Hi! I’m Jiale Zhao, a computer science graduate (B.Eng., 2025) from Chongqing University of Posts and Telecommunications. I currently work on rubric‑based RLVR for large language models during my internship at Li Auto.
I plan to begin a PhD in Fall 2026. My interests center on large language models and applied NLP, including:
- Human-centered human–AI interaction (HCI)
- Agent-based LLMs and multi-step reasoning
- Rubric-based RLVR
- Self-evolving systems
- Interpretability and controllability
- End-to-end multimodal interactive systems (e.g., GPT-4o)
Background
- Fall 2026 (planned): PhD studies (applications in progress)
- Sep 2021 – Jun 2025: B.Eng., Computer Science, Chongqing University of Posts and Telecommunications
Publications
- When and What to Ask: AskBench and Rubric-Guided RLVR for LLM Clarification — first author. Under review (ACL). arXiv: https://arxiv.org/abs/2602.11199.

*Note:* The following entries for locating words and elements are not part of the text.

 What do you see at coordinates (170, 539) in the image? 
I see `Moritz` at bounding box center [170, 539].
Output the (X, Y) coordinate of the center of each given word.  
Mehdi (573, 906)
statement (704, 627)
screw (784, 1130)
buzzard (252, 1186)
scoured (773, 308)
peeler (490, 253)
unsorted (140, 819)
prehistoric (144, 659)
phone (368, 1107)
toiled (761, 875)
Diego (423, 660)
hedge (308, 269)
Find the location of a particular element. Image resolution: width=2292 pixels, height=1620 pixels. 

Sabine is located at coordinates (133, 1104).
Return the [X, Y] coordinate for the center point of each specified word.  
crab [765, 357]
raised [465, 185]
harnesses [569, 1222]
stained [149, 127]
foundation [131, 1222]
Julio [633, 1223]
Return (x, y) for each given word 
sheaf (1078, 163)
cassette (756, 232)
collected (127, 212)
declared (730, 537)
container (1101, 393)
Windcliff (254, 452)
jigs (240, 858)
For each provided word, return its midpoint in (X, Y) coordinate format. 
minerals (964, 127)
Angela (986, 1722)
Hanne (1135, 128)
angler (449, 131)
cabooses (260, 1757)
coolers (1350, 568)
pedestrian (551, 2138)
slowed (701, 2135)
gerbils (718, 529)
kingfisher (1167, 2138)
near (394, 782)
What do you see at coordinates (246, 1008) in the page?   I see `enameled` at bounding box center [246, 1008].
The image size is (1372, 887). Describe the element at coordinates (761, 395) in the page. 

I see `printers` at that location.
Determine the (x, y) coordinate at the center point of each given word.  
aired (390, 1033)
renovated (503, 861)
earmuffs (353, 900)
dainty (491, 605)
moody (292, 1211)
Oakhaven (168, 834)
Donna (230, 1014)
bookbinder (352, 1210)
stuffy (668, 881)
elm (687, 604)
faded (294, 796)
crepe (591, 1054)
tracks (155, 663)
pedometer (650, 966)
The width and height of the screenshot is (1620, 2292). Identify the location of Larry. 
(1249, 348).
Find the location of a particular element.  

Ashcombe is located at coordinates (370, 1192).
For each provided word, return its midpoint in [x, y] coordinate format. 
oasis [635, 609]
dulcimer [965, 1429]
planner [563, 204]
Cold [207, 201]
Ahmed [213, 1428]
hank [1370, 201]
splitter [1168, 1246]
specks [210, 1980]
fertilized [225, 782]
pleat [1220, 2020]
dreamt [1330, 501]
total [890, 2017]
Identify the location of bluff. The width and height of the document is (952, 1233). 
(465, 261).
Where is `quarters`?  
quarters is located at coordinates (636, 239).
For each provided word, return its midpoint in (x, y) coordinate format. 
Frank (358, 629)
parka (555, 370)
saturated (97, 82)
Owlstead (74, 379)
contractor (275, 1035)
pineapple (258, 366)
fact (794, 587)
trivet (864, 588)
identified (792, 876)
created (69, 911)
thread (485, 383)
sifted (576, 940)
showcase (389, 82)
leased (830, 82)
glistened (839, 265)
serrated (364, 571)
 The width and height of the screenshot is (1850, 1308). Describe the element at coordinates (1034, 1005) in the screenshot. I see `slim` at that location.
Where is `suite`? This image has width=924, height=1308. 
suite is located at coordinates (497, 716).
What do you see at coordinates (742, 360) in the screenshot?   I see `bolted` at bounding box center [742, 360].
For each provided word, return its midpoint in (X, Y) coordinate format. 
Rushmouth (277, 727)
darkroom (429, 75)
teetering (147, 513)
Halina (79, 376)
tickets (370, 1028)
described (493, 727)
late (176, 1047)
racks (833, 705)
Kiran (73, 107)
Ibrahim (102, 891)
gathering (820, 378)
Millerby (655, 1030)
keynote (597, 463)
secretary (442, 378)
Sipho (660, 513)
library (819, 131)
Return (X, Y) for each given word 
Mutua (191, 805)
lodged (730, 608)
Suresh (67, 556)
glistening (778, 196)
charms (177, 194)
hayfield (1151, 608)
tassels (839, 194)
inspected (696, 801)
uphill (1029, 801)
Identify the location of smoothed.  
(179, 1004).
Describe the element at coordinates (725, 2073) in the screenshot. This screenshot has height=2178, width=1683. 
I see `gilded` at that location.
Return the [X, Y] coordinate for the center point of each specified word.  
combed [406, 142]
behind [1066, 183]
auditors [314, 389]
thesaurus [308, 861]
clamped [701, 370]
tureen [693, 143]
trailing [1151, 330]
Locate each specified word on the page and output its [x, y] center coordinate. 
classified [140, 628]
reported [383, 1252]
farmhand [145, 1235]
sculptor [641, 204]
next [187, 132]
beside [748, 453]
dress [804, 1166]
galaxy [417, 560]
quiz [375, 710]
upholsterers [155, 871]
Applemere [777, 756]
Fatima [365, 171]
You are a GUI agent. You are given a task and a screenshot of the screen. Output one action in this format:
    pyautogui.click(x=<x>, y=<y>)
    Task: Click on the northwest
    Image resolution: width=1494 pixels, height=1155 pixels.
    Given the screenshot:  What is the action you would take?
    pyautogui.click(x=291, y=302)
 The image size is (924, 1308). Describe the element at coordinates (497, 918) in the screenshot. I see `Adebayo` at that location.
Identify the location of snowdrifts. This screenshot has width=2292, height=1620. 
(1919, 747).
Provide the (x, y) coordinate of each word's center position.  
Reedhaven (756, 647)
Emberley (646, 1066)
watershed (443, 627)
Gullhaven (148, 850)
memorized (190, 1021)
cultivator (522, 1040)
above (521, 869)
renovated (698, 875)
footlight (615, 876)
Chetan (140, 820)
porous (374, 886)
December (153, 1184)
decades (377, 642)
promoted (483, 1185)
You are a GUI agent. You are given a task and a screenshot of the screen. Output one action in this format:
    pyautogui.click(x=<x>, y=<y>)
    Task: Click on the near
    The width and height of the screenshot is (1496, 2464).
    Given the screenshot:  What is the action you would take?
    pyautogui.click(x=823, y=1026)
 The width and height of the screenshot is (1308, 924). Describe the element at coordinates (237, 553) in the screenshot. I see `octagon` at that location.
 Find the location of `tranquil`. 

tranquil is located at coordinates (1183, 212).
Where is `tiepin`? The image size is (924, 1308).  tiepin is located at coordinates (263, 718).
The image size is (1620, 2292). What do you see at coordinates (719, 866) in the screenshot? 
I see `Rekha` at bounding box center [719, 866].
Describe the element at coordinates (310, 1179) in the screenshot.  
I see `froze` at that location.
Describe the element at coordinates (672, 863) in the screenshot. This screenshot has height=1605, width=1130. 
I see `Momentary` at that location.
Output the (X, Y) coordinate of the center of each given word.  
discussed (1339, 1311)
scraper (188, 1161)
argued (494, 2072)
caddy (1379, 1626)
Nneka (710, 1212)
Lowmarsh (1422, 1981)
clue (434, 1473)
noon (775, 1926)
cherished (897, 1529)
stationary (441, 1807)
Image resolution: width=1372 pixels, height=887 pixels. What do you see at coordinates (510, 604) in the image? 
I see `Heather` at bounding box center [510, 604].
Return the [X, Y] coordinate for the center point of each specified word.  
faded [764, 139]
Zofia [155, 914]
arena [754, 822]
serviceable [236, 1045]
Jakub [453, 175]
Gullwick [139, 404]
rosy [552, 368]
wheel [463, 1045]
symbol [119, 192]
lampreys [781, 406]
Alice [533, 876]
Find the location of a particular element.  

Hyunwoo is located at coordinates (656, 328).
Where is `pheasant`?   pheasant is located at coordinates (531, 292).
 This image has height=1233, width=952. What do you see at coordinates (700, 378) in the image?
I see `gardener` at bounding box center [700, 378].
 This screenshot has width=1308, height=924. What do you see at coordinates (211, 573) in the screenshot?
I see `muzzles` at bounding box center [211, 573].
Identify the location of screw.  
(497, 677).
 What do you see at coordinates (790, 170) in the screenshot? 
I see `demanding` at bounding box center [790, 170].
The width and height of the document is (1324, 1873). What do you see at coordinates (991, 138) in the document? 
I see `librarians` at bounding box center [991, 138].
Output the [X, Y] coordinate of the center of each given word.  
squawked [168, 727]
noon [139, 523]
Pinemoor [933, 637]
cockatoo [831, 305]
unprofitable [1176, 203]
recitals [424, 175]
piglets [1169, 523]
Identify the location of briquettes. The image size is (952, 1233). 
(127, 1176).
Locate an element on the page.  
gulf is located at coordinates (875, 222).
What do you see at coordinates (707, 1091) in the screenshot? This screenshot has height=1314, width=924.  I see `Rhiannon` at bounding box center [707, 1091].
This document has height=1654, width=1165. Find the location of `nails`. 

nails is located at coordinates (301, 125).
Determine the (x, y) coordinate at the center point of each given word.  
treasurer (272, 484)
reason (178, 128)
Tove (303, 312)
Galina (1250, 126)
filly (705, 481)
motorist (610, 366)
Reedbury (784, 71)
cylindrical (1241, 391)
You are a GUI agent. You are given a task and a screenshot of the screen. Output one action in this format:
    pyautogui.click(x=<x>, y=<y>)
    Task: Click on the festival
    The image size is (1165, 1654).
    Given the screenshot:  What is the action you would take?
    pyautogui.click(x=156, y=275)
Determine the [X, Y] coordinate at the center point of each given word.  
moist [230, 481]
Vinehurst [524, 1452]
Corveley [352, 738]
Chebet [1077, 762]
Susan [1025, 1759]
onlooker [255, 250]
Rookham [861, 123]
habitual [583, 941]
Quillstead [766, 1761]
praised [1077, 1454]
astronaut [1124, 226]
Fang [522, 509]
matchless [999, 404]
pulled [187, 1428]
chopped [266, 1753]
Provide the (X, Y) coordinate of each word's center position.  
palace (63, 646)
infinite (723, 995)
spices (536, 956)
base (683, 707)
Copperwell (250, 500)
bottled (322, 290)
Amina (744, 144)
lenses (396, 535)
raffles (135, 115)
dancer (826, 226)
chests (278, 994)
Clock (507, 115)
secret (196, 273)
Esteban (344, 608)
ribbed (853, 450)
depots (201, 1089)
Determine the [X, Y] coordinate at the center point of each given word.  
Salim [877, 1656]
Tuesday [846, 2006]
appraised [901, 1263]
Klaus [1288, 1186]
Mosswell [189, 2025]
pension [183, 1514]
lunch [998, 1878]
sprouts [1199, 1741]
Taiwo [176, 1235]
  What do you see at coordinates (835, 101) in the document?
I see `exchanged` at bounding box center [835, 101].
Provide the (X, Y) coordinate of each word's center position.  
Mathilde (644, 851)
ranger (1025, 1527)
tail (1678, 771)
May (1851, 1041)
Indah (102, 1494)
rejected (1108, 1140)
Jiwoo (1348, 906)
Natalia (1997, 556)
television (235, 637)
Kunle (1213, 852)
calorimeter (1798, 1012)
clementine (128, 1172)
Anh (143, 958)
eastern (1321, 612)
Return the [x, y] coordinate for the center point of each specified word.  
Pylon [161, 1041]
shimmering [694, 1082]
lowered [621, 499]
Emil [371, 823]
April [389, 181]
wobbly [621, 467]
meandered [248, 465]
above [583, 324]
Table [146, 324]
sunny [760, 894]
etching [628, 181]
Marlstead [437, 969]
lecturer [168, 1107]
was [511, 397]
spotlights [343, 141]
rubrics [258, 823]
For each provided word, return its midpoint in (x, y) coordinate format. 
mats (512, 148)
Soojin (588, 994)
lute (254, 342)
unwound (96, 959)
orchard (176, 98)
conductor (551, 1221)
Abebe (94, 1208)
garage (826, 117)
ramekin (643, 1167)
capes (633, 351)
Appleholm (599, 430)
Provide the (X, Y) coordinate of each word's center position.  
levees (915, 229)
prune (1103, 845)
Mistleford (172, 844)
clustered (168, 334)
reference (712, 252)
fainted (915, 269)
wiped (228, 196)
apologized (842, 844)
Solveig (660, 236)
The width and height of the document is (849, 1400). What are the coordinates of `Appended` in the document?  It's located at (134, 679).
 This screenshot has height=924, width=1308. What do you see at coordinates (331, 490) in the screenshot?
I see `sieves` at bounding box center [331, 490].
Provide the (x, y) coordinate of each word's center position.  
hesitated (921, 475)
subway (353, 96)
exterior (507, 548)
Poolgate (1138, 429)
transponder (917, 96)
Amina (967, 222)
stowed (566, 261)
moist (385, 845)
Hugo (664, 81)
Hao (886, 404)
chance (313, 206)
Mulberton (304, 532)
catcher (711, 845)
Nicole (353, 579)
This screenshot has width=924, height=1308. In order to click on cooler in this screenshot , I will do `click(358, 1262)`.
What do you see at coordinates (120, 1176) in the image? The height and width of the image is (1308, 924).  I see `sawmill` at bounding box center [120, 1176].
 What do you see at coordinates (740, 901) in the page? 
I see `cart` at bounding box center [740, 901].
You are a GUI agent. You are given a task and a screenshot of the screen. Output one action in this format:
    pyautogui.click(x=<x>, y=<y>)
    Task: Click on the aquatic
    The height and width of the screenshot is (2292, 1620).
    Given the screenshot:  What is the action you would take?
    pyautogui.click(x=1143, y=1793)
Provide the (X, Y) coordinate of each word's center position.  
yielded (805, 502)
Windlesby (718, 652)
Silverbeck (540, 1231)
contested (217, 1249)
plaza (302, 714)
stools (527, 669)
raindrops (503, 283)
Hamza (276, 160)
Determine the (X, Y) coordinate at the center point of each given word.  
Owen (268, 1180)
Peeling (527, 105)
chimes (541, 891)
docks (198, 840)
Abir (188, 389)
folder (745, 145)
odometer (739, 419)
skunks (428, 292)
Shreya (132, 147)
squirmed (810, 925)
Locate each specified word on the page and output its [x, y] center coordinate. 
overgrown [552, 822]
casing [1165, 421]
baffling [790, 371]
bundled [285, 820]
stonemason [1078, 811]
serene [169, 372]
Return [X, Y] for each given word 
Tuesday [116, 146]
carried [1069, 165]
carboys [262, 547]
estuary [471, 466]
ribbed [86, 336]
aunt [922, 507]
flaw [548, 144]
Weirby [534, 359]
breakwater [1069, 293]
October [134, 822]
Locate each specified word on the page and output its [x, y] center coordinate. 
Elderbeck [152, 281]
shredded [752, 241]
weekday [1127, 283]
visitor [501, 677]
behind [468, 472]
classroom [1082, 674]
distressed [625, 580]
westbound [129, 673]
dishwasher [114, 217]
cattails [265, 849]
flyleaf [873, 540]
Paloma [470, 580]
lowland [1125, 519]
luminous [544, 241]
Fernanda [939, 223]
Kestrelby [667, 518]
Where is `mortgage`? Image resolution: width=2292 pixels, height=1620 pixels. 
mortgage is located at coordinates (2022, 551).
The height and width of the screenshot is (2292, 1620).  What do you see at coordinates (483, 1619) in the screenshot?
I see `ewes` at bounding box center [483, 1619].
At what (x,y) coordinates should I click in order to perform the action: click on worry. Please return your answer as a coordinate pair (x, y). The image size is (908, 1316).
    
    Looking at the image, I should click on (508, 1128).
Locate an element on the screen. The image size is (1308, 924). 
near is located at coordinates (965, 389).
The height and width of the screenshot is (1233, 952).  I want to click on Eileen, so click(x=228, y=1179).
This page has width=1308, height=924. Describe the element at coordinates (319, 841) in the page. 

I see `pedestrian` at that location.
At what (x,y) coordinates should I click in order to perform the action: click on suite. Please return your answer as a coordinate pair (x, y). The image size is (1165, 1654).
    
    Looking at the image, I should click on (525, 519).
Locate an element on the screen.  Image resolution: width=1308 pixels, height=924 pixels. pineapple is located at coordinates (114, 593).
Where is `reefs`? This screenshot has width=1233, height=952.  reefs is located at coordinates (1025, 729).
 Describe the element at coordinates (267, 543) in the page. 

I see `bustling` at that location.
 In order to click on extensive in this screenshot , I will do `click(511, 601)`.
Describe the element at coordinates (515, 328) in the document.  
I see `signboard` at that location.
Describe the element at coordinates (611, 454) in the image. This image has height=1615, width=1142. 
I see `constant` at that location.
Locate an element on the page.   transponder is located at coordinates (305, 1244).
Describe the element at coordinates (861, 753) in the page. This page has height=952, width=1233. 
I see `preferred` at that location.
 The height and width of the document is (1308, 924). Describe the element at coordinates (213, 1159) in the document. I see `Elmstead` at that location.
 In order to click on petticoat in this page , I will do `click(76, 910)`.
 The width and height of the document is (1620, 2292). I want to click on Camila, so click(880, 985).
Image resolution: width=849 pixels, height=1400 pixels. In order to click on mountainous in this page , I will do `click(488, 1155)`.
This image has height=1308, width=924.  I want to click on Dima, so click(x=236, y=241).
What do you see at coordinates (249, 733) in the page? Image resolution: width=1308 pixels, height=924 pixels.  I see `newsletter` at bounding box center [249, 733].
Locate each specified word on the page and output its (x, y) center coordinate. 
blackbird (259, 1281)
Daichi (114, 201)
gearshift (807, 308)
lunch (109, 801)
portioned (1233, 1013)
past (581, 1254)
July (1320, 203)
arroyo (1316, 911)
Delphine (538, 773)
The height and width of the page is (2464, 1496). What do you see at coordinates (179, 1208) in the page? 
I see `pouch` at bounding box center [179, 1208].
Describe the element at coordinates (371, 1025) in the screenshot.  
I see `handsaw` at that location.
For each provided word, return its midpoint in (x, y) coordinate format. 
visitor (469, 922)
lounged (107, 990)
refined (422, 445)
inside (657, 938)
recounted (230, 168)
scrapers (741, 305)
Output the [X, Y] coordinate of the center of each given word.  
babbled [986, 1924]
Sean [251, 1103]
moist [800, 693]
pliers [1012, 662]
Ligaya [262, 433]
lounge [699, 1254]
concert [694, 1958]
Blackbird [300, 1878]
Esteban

- RubricHub: A Comprehensive and Highly Discriminative Rubric Dataset via Automated Coarse-to-Fine Generation — second author. Under review (ACL). arXiv: https://arxiv.org/abs/2601.08430.
- ThinkPilot: Steering Reasoning Models via Automated Think-prefixes Optimization — co-first author. Findings of EACL 2026. arXiv: https://arxiv.org/abs/2510.12063.
Ongoing Work
- ProcessRubrics — first-author work at Li Auto on process-level rubric learning for improving structured reasoning quality.
- Learning Persona as Behavior — second-author collaboration with Prof. Lu Cheng (UIC) on behavior-oriented persona learning with stronger cross-domain stability.
Selected Projects
All three were production business deliverables I shipped during my Li Auto internship.
- Data Flywheel for Code LLM — evaluation-centric loop (SFT → evaluate → data build → filtering → back to SFT) to continually raise coding capabilities.
- Evaluation-first: Code-eval today is noisy—difficulty too low, specs ambiguous—so I standardized harnesses and rubrics to push harder tasks and capture real capability.
- Linked loops: Evaluation feedback drives harder data construction; the same tooling filters low-quality samples; filtered data re-enters the generation stack for repair and resurfacing.
- Multi-step Reasoning + Tool Invocation Agent — code-LLM agent that plans, writes code, and executes tool calls for precise answers.
- Multi-step reasoning: Breaks complex or code-debugging tasks into structured plans so context can be stitched into a single executable query.
- Tool grounding: Integrates function calls/code execution for real-time data, external APIs, and environment actions when model priors or knowledge bases fall short.
- MindGPTo (GPT‑4o-style multimodal app) — end-to-end audio + vision application with paralinguistic control, built from scratch with a modular FE/BE split.
- Mode coverage: Ships traditional audio→ASR→LLM→TTS, production audio2text→TTS pipelines, end-to-end audio2audio, and multimodal audio+image+video→text→TTS workflows.
- Paralinguistic SFT: Large-scale audio data pipelines boost colloquial speech and nuanced cues (beyond laughter/pauses) such as age, gender, compound emotions, emotional actions, and ambient sounds.
Manuscripts for Resubmission
- Decoding the Ear: A Framework for Objectifying Expressiveness from Human Preference Through Efficient Alignment — third author; awaiting resubmission.
- Breaking the Exploration Bottleneck: Rubric-Scaffolded Reinforcement Learning for General LLM Reasoning — sixth author; awaiting resubmission.